» Provided records:
****************************************

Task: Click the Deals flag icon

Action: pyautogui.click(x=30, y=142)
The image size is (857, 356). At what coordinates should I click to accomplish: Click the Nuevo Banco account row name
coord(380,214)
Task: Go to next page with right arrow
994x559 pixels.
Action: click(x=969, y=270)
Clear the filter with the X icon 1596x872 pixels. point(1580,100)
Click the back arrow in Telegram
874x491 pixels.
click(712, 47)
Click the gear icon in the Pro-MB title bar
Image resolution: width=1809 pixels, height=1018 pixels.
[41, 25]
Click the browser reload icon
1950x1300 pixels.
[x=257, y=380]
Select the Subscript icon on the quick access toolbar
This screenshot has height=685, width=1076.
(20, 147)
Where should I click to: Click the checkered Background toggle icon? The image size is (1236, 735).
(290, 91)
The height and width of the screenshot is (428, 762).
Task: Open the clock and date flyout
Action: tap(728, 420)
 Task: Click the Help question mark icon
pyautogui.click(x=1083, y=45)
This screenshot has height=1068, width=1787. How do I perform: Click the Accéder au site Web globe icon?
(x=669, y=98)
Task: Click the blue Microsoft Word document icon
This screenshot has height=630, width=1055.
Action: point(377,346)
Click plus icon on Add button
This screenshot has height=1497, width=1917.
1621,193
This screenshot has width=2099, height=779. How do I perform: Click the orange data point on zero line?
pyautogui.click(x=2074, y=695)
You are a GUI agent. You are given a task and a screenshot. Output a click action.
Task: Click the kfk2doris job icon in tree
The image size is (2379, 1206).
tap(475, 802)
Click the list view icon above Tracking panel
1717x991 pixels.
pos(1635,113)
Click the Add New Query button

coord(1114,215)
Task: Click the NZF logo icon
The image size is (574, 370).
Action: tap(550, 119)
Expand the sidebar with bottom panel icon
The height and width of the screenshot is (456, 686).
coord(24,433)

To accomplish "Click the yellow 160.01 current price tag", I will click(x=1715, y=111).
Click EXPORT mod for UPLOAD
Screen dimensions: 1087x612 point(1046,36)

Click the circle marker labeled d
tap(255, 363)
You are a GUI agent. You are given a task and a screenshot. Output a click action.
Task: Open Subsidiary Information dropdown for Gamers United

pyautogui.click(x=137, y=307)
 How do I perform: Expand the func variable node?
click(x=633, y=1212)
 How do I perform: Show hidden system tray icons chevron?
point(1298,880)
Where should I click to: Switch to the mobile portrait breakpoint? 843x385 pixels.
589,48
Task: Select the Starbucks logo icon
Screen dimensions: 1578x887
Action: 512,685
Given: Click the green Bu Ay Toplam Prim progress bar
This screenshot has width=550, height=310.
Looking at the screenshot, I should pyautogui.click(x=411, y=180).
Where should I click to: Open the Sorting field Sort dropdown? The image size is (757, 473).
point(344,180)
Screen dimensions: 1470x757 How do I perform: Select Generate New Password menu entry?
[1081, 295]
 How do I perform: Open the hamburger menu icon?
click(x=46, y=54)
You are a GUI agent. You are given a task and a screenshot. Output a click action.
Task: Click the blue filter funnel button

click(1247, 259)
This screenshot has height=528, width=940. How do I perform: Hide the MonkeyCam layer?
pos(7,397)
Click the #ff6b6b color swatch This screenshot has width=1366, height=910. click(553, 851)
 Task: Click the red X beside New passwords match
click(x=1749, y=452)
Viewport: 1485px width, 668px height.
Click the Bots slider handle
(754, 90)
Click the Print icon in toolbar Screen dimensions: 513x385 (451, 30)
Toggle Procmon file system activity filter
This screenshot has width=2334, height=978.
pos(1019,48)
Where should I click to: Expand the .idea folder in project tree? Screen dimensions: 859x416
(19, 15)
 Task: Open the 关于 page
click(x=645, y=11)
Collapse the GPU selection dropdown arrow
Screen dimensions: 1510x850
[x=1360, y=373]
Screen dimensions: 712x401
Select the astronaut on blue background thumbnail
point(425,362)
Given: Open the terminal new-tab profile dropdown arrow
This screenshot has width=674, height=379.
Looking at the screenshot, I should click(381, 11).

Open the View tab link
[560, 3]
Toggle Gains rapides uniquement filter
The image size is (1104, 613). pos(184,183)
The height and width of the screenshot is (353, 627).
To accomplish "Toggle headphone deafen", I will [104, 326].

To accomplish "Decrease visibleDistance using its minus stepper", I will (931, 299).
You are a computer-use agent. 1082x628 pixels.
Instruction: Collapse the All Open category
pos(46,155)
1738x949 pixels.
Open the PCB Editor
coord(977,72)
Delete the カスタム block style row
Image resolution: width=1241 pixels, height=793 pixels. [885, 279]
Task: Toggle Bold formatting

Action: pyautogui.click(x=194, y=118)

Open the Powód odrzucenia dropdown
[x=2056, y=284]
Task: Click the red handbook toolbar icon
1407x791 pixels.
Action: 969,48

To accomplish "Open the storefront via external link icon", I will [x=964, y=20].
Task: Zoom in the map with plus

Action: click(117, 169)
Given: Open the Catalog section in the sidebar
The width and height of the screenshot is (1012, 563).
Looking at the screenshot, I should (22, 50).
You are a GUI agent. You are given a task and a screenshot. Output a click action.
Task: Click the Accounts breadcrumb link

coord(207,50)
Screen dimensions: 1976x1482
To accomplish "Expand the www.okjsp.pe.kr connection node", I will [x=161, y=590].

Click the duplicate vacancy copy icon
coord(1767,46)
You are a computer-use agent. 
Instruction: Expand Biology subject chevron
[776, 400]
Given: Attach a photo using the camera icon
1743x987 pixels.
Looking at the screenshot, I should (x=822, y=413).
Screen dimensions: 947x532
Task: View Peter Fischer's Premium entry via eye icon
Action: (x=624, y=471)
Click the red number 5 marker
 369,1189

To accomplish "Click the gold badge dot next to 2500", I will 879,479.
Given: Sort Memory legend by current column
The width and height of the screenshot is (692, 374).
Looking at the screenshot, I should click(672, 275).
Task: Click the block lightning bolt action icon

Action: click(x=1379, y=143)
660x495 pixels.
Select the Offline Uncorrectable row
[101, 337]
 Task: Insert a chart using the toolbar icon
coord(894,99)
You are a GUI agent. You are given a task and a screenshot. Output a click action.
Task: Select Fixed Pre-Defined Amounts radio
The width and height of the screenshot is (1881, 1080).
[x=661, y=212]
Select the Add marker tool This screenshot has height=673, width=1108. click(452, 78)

****************************************

» Description of the task: Retype the material above in full, keeping every word as it stands.

» Solution to the exercise:
Task: Click the Deals flag icon

Action: pyautogui.click(x=30, y=142)
The image size is (857, 356). At what coordinates should I click to accomplish: Click the Nuevo Banco account row name
coord(380,214)
Task: Go to next page with right arrow
994x559 pixels.
Action: click(x=969, y=270)
Clear the filter with the X icon 1596x872 pixels. point(1580,100)
Click the back arrow in Telegram
874x491 pixels.
click(712, 47)
Click the gear icon in the Pro-MB title bar
Image resolution: width=1809 pixels, height=1018 pixels.
[41, 25]
Click the browser reload icon
1950x1300 pixels.
[x=257, y=380]
Select the Subscript icon on the quick access toolbar
This screenshot has height=685, width=1076.
(20, 147)
Where should I click to: Click the checkered Background toggle icon? The image size is (1236, 735).
(290, 91)
The height and width of the screenshot is (428, 762).
Task: Open the clock and date flyout
Action: tap(728, 420)
 Task: Click the Help question mark icon
pyautogui.click(x=1083, y=45)
This screenshot has height=1068, width=1787. How do I perform: Click the Accéder au site Web globe icon?
(x=669, y=98)
Task: Click the blue Microsoft Word document icon
This screenshot has height=630, width=1055.
Action: point(377,346)
Click plus icon on Add button
This screenshot has height=1497, width=1917.
1621,193
This screenshot has width=2099, height=779. How do I perform: Click the orange data point on zero line?
pyautogui.click(x=2074, y=695)
You are a GUI agent. You are given a task and a screenshot. Output a click action.
Task: Click the kfk2doris job icon in tree
The image size is (2379, 1206).
tap(475, 802)
Click the list view icon above Tracking panel
1717x991 pixels.
pos(1635,113)
Click the Add New Query button

coord(1114,215)
Task: Click the NZF logo icon
The image size is (574, 370).
Action: tap(550, 119)
Expand the sidebar with bottom panel icon
The height and width of the screenshot is (456, 686).
coord(24,433)

To accomplish "Click the yellow 160.01 current price tag", I will click(x=1715, y=111).
Click EXPORT mod for UPLOAD
Screen dimensions: 1087x612 point(1046,36)

Click the circle marker labeled d
tap(255, 363)
You are a GUI agent. You are given a task and a screenshot. Output a click action.
Task: Open Subsidiary Information dropdown for Gamers United

pyautogui.click(x=137, y=307)
 How do I perform: Expand the func variable node?
click(x=633, y=1212)
 How do I perform: Show hidden system tray icons chevron?
point(1298,880)
Where should I click to: Switch to the mobile portrait breakpoint? 843x385 pixels.
589,48
Task: Select the Starbucks logo icon
Screen dimensions: 1578x887
Action: 512,685
Given: Click the green Bu Ay Toplam Prim progress bar
This screenshot has width=550, height=310.
Looking at the screenshot, I should pyautogui.click(x=411, y=180).
Where should I click to: Open the Sorting field Sort dropdown? The image size is (757, 473).
point(344,180)
Screen dimensions: 1470x757 How do I perform: Select Generate New Password menu entry?
[1081, 295]
 How do I perform: Open the hamburger menu icon?
click(x=46, y=54)
You are a GUI agent. You are given a task and a screenshot. Output a click action.
Task: Click the blue filter funnel button

click(1247, 259)
This screenshot has height=528, width=940. How do I perform: Hide the MonkeyCam layer?
pos(7,397)
Click the #ff6b6b color swatch This screenshot has width=1366, height=910. click(553, 851)
 Task: Click the red X beside New passwords match
click(x=1749, y=452)
Viewport: 1485px width, 668px height.
Click the Bots slider handle
(754, 90)
Click the Print icon in toolbar Screen dimensions: 513x385 (451, 30)
Toggle Procmon file system activity filter
This screenshot has width=2334, height=978.
pos(1019,48)
Where should I click to: Expand the .idea folder in project tree? Screen dimensions: 859x416
(19, 15)
 Task: Open the 关于 page
click(x=645, y=11)
Collapse the GPU selection dropdown arrow
Screen dimensions: 1510x850
[x=1360, y=373]
Screen dimensions: 712x401
Select the astronaut on blue background thumbnail
point(425,362)
Given: Open the terminal new-tab profile dropdown arrow
This screenshot has width=674, height=379.
Looking at the screenshot, I should click(381, 11).

Open the View tab link
[560, 3]
Toggle Gains rapides uniquement filter
The image size is (1104, 613). pos(184,183)
The height and width of the screenshot is (353, 627).
To accomplish "Toggle headphone deafen", I will [104, 326].

To accomplish "Decrease visibleDistance using its minus stepper", I will (931, 299).
You are a computer-use agent. 1082x628 pixels.
Instruction: Collapse the All Open category
pos(46,155)
1738x949 pixels.
Open the PCB Editor
coord(977,72)
Delete the カスタム block style row
Image resolution: width=1241 pixels, height=793 pixels. [885, 279]
Task: Toggle Bold formatting

Action: pyautogui.click(x=194, y=118)

Open the Powód odrzucenia dropdown
[x=2056, y=284]
Task: Click the red handbook toolbar icon
1407x791 pixels.
Action: 969,48

To accomplish "Open the storefront via external link icon", I will [x=964, y=20].
Task: Zoom in the map with plus

Action: click(117, 169)
Given: Open the Catalog section in the sidebar
The width and height of the screenshot is (1012, 563).
Looking at the screenshot, I should (22, 50).
You are a GUI agent. You are given a task and a screenshot. Output a click action.
Task: Click the Accounts breadcrumb link

coord(207,50)
Screen dimensions: 1976x1482
To accomplish "Expand the www.okjsp.pe.kr connection node", I will [x=161, y=590].

Click the duplicate vacancy copy icon
coord(1767,46)
You are a computer-use agent. 
Instruction: Expand Biology subject chevron
[776, 400]
Given: Attach a photo using the camera icon
1743x987 pixels.
Looking at the screenshot, I should (x=822, y=413).
Screen dimensions: 947x532
Task: View Peter Fischer's Premium entry via eye icon
Action: (x=624, y=471)
Click the red number 5 marker
 369,1189

To accomplish "Click the gold badge dot next to 2500", I will 879,479.
Given: Sort Memory legend by current column
The width and height of the screenshot is (692, 374).
Looking at the screenshot, I should click(672, 275).
Task: Click the block lightning bolt action icon

Action: click(x=1379, y=143)
660x495 pixels.
Select the Offline Uncorrectable row
[101, 337]
 Task: Insert a chart using the toolbar icon
coord(894,99)
You are a GUI agent. You are given a task and a screenshot. Output a click action.
Task: Select Fixed Pre-Defined Amounts radio
The width and height of the screenshot is (1881, 1080).
[x=661, y=212]
Select the Add marker tool This screenshot has height=673, width=1108. click(452, 78)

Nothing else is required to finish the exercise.